GOLDEN DATA
by Charles Babcock
Data warehouses, data mining systems and business intelligence applications
stand in readiness to serve e-commerce, but they carry one Old Economy
characteristic that gets in the way: The information they're working with is
several days or, more likely, weeks behind events.
In an online environment, business intelligence users say, that simply won't
do, and they want to increase the speed at which information is updated.
"A successful supply chain needs to be tied to the best patient outcomes,"
says Chris Stewart, director of data warehouse services for the Health Care
Informatics division at national hospital alliance Premier. By mining patient
data, 1,700 health-care providers in the alliance can discover which drugs and
other supplies work best. "It's our job to provide the best hospital services
possible. The data we collect is crucial to that," Stewart says.
And the data that Premier's Informatics division collects is more up-to-date
than it might be otherwise because of a feature called "versioning" in its Red
Brick data warehouse system; Red Brick is a division of Informix Software.
Versioning allows multiple queries of the same data. It allows the creation of
database tables that can be queried by the purchasing agent at one hospital,
without freezing out different queries that want to use the same data. Unlike
many data warehouse systems, the patient data that makes up those tables can
be updated in the background, without disturbing the first purchasing agent's
queries. Queries coming slightly behind the purchasing agent's will still get
access to the same data and, in some cases, it will have been refreshed with
the latest information all without disturbing the initial query.
Versioning also allows the most recent data to be continually added to the
data warehouse and appear in the latest query, says Fred Ho, executive
director of engineering at Decision Server, Red Brick's data warehouse.
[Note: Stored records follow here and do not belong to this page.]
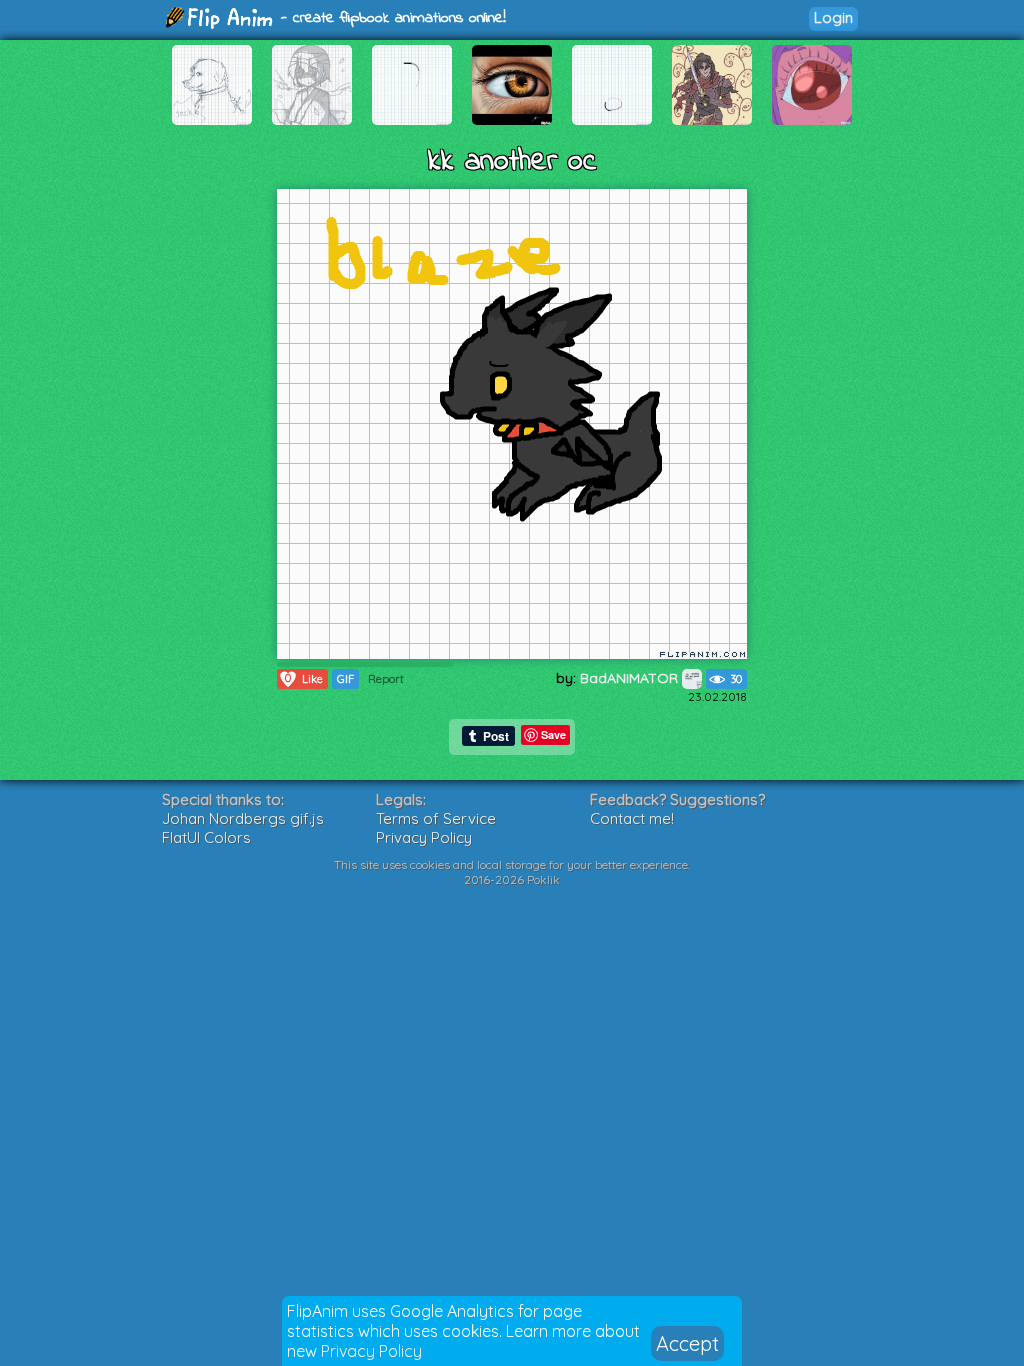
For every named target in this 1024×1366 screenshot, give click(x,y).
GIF (345, 679)
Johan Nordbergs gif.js (243, 818)
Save (553, 734)
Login (833, 17)
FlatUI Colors (206, 837)
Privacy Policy (371, 1351)
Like (304, 678)
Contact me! (632, 818)
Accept (687, 1343)
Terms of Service (436, 818)
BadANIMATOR (631, 678)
That move was a major step forward for a user such as Premier, which has 750
gigabytes of data and many queries. New information can be loaded into the
data warehouse and subjected to a query "in a matter of minutes now," Stewart
says.
The advent of multitudes of business intelligence application users has posed
its own problems, says Eric Miles, senior vice president at Sybase's Business
Intelligence division. For example, when Telstra, a cellular phone service
provider in Australia, found its system overwhelmed during the Olympics last
summer, it programmed its antenna pointing system based on previously
discovered calling patterns mined from the data warehouse. For example,
Telstra found traffic mushroomed at the end of the gymnastics events as crowds
of Chinese onlookers left the stadium to call in results, and adjusted its
system accordingly, Miles says.
Sybase uses IQ Multiplex, its variation on indexing data, to speed data access
and return results from what the company calls its "portal-ready" data
warehouse system. IQ Multiplex's indexing and rapid retrieval was behind the
system ranked "as the largest data warehouse in the world on an NT platform,"
says Richard Winter, president of Winter, which annually ranks the largest
database systems in the world.
To speed the use of Web site data, SPSS, a Chicago data mining software
vendor, brought out its Clementine 6.0 workbench in December. Customers use
the workbench to build online data mining applications, and SPSS has added
Clementine Application Translater templates to the workbench, giving Web site
developers "80 [percent] to 90 percent" of the framework of an application,
says Colin Shearer, vice president of data mining at SPSS. By using the
templates, developers can rapidly construct profile engines and other
applications that respond to visitors on a site, using the data about them
that's in the data warehouse, Shearer says.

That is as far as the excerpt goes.